EXERCISE GOAL:
From the line containing "Given: Open the" down to the line containing "Select payline 5 marker on left side" in the records below, reproduce every line exactly, ends included, and omit all others.

--- INFORMATION SUPPLIED ---

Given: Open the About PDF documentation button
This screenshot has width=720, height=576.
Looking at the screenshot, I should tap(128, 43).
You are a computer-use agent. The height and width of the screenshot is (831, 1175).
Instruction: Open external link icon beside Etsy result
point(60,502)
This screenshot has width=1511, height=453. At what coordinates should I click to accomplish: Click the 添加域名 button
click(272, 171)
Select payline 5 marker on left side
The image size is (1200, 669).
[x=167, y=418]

---
--- INFORMATION SUPPLIED ---

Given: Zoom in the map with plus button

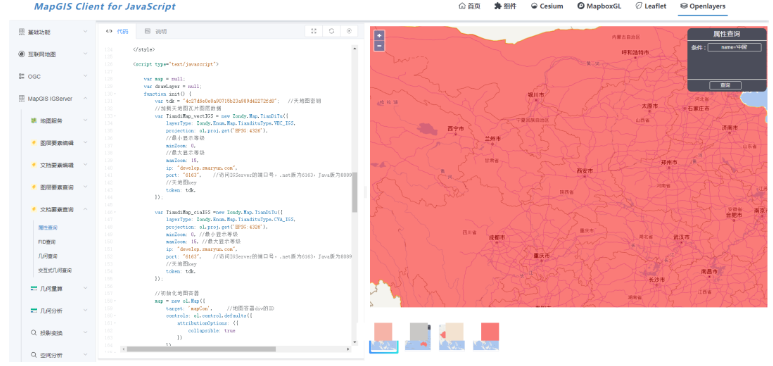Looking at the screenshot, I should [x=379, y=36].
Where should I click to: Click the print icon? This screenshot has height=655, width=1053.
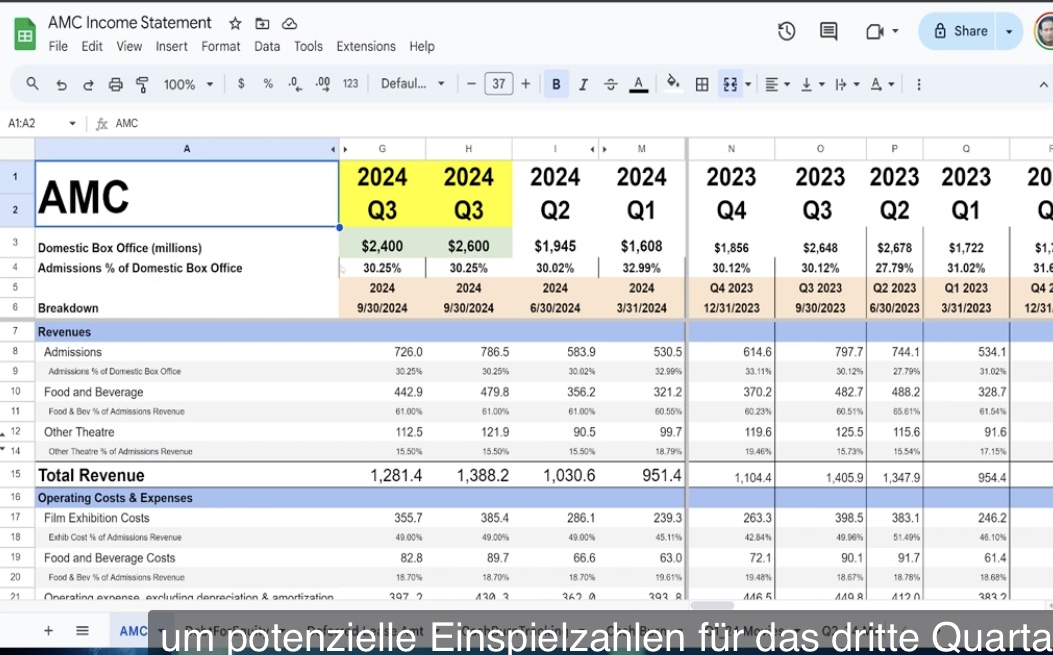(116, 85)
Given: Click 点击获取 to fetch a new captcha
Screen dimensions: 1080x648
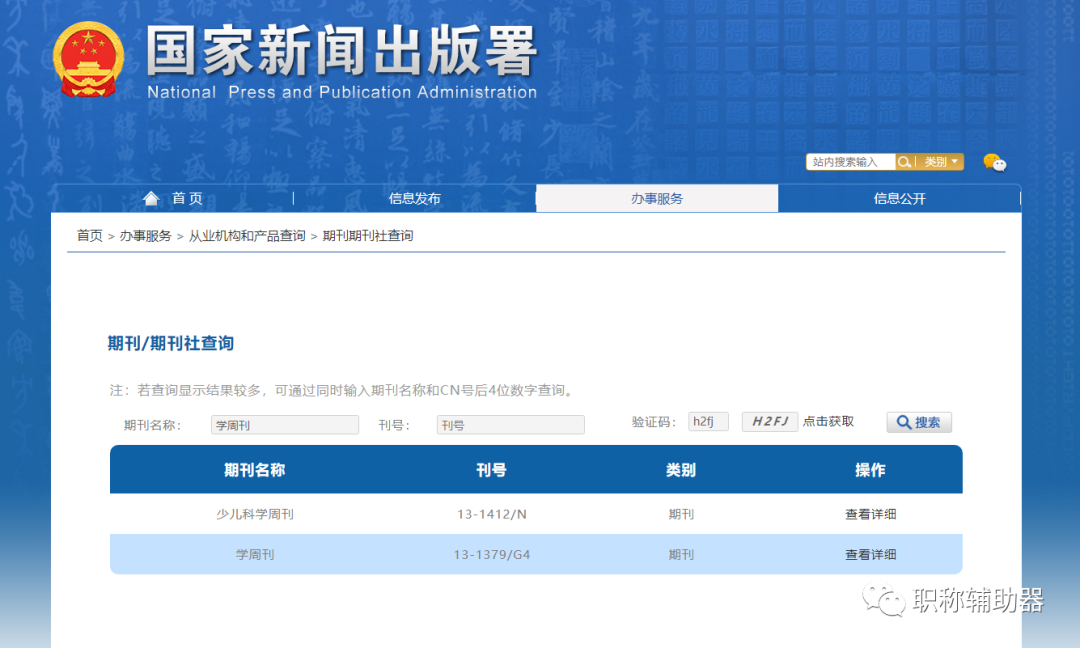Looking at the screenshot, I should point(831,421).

---

RESPONSE:
Given: Open the About PDF documentation button
This screenshot has width=720, height=576.
Looking at the screenshot, I should tap(128, 43).
You are a computer-use agent. The height and width of the screenshot is (831, 1175).
Instruction: Open external link icon beside Etsy result
point(60,502)
This screenshot has width=1511, height=453. At what coordinates should I click to accomplish: Click the 添加域名 button
click(272, 171)
Select payline 5 marker on left side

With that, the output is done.